THE TASK:
Your task is to transcribe the entries below exactly, from their first line down to the line containing "You are a computer-use agent. The", and to stop there.

RECORDS SUPPLIED:
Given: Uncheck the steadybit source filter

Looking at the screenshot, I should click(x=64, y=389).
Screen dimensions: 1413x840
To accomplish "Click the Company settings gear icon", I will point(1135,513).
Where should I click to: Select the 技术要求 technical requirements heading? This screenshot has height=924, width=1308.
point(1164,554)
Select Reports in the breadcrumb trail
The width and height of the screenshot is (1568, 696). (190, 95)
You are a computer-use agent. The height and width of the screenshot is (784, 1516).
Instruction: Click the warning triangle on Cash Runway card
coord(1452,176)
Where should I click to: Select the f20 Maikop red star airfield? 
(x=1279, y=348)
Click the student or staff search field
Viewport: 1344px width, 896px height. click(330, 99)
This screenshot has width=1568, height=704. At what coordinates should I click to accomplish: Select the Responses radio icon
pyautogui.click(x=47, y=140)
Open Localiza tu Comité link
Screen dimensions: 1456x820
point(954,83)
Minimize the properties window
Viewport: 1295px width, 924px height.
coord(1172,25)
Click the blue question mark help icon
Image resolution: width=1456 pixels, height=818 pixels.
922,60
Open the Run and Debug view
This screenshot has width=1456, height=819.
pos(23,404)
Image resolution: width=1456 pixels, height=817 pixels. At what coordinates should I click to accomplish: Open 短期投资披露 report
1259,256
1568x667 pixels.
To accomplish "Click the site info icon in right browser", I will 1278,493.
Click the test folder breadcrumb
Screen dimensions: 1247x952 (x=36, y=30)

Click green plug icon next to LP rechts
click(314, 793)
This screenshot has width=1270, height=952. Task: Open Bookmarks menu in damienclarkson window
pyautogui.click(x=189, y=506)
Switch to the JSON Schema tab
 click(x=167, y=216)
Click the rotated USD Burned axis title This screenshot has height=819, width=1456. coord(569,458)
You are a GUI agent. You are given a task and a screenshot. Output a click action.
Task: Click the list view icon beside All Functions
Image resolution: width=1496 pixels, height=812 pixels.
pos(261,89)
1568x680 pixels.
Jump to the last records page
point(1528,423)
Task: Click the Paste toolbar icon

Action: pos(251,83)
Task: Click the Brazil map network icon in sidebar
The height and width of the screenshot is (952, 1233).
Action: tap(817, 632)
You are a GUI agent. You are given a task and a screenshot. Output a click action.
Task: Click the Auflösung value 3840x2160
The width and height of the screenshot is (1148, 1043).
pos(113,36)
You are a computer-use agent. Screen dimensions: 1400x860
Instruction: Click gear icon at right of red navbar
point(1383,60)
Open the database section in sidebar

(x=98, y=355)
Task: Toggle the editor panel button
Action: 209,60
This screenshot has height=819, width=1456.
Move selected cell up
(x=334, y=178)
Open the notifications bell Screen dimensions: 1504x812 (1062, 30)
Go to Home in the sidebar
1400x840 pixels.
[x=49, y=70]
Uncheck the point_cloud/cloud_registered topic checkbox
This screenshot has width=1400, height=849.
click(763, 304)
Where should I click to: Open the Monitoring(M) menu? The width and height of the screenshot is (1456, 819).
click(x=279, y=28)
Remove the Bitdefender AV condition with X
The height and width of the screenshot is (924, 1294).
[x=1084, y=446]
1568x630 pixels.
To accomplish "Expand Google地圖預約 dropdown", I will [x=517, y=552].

OUTPUT OF THE EXERCISE:
Given: Uncheck the steadybit source filter

Looking at the screenshot, I should click(x=64, y=389).
Screen dimensions: 1413x840
To accomplish "Click the Company settings gear icon", I will point(1135,513).
Where should I click to: Select the 技术要求 technical requirements heading? This screenshot has height=924, width=1308.
point(1164,554)
Select Reports in the breadcrumb trail
The width and height of the screenshot is (1568, 696). (190, 95)
You are a computer-use agent. The height and width of the screenshot is (784, 1516).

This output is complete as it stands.